Theory 1: The "Lone Wolf" Construction (Population III Stars)

The Idea: Maybe these black holes were born from the very first generation of stars in the universe. These ancient stars were like giant, pure-metal-free giants. Because they had no "dirt" (metals) in them, they didn't lose weight as they aged, allowing them to grow huge and collapse directly into massive black holes.

The Investigation: The authors used a super-computer simulation to see if this "Lone Wolf" method could work. They tried to build these massive black holes in two different ways (using two different sets of math rules).

  • The Problem: In one set of rules, the stars were too far apart to ever crash into each other. In the other, the stars were so rare and the conditions so extreme that it was like trying to find a needle in a haystack the size of a galaxy.
  • The Verdict: This theory failed. The "Lone Wolf" stars just couldn't explain why these black holes merged at the specific time and place we observed.

Theory 2: The "Cosmic Mosh Pit" (Hierarchical Mergers)

The Idea: Instead of being born alone, maybe these black holes are the result of a cosmic game of "musical chairs" in a crowded room. Imagine a dense cluster of stars (a Globular Cluster) where black holes are constantly bumping into each other.

  1. Two small black holes crash and merge into a medium one.
  2. That medium one crashes with another, becoming a big one.
  3. That big one crashes again, becoming a giant.

This is called a hierarchical merger. It's like a snowball rolling down a hill, picking up more snow until it becomes an avalanche.

The Investigation: The authors simulated these crowded "mosh pits." They found that:

  • The Math Works: The snowball effect naturally creates black holes heavy enough to match GW231123.
  • The Spin Matches: When black holes crash, they spin faster, just like figure skaters pulling their arms in. The observed spin of GW231123 fits perfectly with this "crashing" theory.
  • The Timing: The simulation showed that these massive collisions happen most often in the early universe (around 4 to 6 billion years after the Big Bang), and the remnants can travel to us today.

The Big Picture Analogy

Think of the universe as a giant factory.

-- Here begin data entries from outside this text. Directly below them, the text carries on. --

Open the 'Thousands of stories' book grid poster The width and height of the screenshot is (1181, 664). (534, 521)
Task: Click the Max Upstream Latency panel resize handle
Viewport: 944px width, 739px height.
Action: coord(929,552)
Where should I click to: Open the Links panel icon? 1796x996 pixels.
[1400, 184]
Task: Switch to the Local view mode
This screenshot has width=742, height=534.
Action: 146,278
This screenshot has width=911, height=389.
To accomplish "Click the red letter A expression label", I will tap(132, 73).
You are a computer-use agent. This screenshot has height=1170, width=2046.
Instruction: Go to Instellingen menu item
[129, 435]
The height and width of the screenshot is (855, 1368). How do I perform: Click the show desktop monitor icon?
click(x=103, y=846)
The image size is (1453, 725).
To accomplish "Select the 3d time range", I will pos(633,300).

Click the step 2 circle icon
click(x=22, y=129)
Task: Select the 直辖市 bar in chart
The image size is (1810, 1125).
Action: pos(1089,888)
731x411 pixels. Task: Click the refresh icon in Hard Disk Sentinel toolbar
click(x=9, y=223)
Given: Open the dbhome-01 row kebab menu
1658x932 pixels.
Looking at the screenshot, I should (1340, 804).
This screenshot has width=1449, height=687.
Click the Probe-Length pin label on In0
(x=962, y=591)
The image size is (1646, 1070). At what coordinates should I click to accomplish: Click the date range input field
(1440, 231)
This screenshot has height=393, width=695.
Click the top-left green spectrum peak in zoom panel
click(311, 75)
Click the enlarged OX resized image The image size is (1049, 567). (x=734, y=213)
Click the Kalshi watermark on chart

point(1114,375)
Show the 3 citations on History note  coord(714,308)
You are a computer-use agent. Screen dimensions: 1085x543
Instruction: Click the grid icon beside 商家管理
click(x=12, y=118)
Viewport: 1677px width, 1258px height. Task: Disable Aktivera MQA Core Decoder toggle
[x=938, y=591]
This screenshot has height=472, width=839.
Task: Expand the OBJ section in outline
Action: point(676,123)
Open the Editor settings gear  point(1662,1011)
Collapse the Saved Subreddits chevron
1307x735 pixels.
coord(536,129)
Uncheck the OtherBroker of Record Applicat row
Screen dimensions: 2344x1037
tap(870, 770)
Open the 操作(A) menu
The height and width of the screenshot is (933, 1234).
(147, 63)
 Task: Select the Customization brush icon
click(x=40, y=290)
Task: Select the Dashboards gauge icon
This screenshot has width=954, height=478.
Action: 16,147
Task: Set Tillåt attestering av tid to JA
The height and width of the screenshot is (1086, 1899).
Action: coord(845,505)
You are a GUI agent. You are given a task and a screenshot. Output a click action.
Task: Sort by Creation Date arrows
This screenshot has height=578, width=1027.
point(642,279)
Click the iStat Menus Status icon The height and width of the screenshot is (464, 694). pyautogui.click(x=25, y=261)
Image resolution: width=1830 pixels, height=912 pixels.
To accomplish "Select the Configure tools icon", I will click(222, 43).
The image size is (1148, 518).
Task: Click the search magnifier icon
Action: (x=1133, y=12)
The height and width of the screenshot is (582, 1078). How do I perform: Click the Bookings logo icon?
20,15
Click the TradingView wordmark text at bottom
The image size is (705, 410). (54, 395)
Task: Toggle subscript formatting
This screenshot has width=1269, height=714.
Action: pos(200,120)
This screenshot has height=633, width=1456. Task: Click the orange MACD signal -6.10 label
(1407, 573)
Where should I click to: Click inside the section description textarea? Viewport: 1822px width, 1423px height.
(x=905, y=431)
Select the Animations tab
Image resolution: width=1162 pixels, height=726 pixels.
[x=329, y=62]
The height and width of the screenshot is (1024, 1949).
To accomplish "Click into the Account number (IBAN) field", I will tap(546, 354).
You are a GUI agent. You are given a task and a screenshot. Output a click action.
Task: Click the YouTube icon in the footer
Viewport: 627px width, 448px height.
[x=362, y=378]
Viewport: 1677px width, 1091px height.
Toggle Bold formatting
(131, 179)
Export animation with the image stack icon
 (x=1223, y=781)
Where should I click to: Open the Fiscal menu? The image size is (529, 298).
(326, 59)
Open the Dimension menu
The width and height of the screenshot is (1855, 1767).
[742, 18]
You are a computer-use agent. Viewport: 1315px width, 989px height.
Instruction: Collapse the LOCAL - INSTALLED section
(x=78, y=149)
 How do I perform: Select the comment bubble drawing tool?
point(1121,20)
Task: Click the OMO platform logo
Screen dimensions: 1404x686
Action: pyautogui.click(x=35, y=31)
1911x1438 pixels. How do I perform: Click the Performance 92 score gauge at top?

  • The Old Theory (Isolated Stars): Tried to build a massive black hole by taking a single, perfect brick and hoping it grew into a skyscraper on its own. The paper says, "Nope, the bricks are too far apart, or the factory is too empty."
  • The New Theory (Hierarchical Mergers): Says the factory is a busy, chaotic construction site. Small bricks (small black holes) keep getting glued together by the chaos of the crowd. Eventually, you get a massive structure.

Why Does This Matter?

The paper concludes that GW231123 is likely the "low-hanging fruit" of a much larger population of these "cosmic snowballs." It suggests that the universe is full of these massive black holes formed by repeated crashes in crowded star clusters, especially in the early, metal-poor days of the universe.

In short: The "impossible" black hole wasn't built by a single star standing alone. It was built by a chaotic, crowded dance of smaller black holes crashing into each other over and over again in the dense clusters of the early universe. This discovery helps us rewrite the history books on how the heaviest objects in the cosmos are made.